Paper is made from farmed pulp trees, one. And the super duper plastic bags that are reinforced with heavy nylon handles? Good luck burning that shit. Or burying it. Archaeologists will be digging up that shit for 1000 years.

But paper bags were so fucking bad. You don't even understand how paper is made in the US and Canada. From farmed pulp trees. Moron.

In reply to by iLLivaniLLi19

WTFUD dirty fingernails Sat, 01/20/2018 - 19:36 Permalink

Darn Right!

Hookers & Blow have remained relatively constant though. In fact with the former, there's a huge over-supply, glut, on the Market, that you can even be more discerning than the $20 crack whore on the corner. Puff is still £15 quid for an 1/8th or £25 a quarter and for Charles, you can pick up 9/10ths Grade, 1/8th of an ounce for £100 (including delivery ).

Black Market's got it tough with Al-CIAd'uh flooding the Market. The ONLY Real Market Out There.

In reply to by dirty fingernails

scaleindependent dirty fingernails Sat, 01/20/2018 - 20:56 Permalink

Where does it say that in the article?

Did a search on it and can't find it.

I think you misread it.

 

In fact, the article is making the same point you are; mainly that corporate monopoly has decreased the purchasing power and economic well being of the middle class.

Where is Teddy Roosevelt when you need him, and did America's reading comprehension go to China along with all our jobs?

In reply to by dirty fingernails

HRH of Aquitaine 2.0 Sat, 01/20/2018 - 19:19 Permalink

OT RANT: Back from the grocery store.  Oh, it is bad, people.  It is really ugly out there. I am not sure if I have ever seen so many depressed people.  Few make eye contact.  Most walk around in a little bubble or zone completely unaware of anyone else around them.  I am not sure how to describe it other than not good.

Stefan Molyneux did an intro for the Veritas guy that wrote a book comparing the US media to Pravda.  Stefan mentioned power and how power is modified.  He said that power (I am presuming he was referring to the US) will be modified by truth, collapse, or revolution.  

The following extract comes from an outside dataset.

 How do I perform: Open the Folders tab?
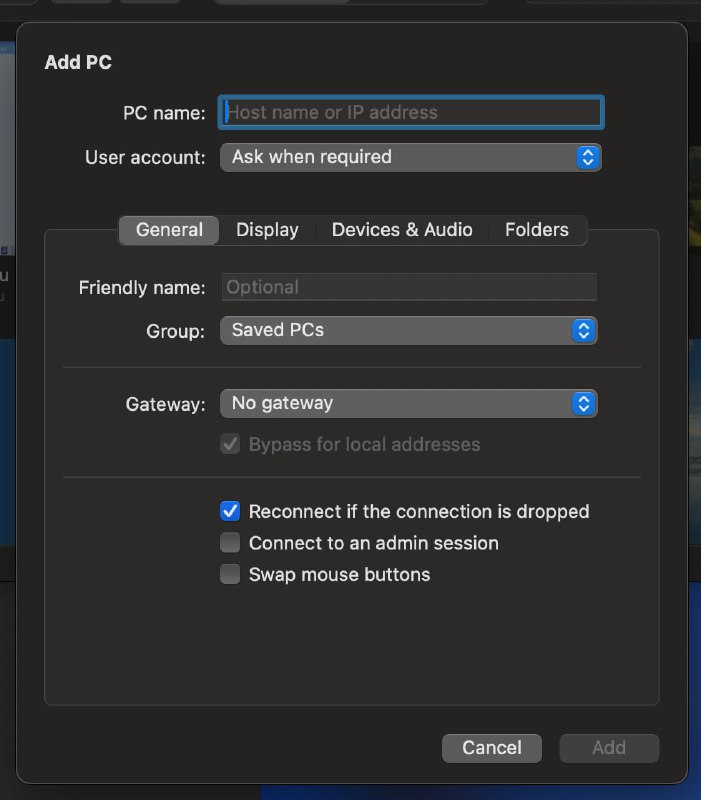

Look at the stupid women in the US marching around with pink pussy hats and acting like they are intelligent!  If I were a man, living in the US, there is no way in hell I would marry any of these slags let alone touch one or allow them to raise my offspring!  Normal men in the US have my complete sympathy.  Not all women are complete morons but, sadly, these days, many are.  I suggest looking abroad for a wife.  Russia, Poland, Hungary, Slovakia, Bulgaria, Romania.  The USSA is nearly done.

I have reached the conclusion that UBI (universal basic income) will happen. It is only a matter of time.  There have been multiple generations raised on welfare, with no father.  It will take centuries to repair that genetic damage, if it can be repaired.

The USSA was once an amazing country.  Now?  An empire in its fading days of glory, with twilight drawing nigh.

shovelhead HRH of Aquitaine 2.0 Sun, 01/21/2018 - 14:46 Permalink

 I was in the market yesterday and said hello to the girl stacking the shelf next to what I needed and she looked at me like I stabbed her cat.

Just to be a dick, I stared at her and didn't leave until she mumbled hello back.

Don't give me attitude because you hate your shitty life. I don't know the sad tale of how you ended up stocking shelves on a beautiful Saturday afternoon but the one thing I do know is that it ain't my fault.

I was pretty happy. I got a pile of massive T bones for $4.99 a lb. on sale and grabbed the last 3 babyback ribs at $2.00 lb. That kind of shopping puts a spring in your step and a smile on your face, so don't harsh my buzz, bitch.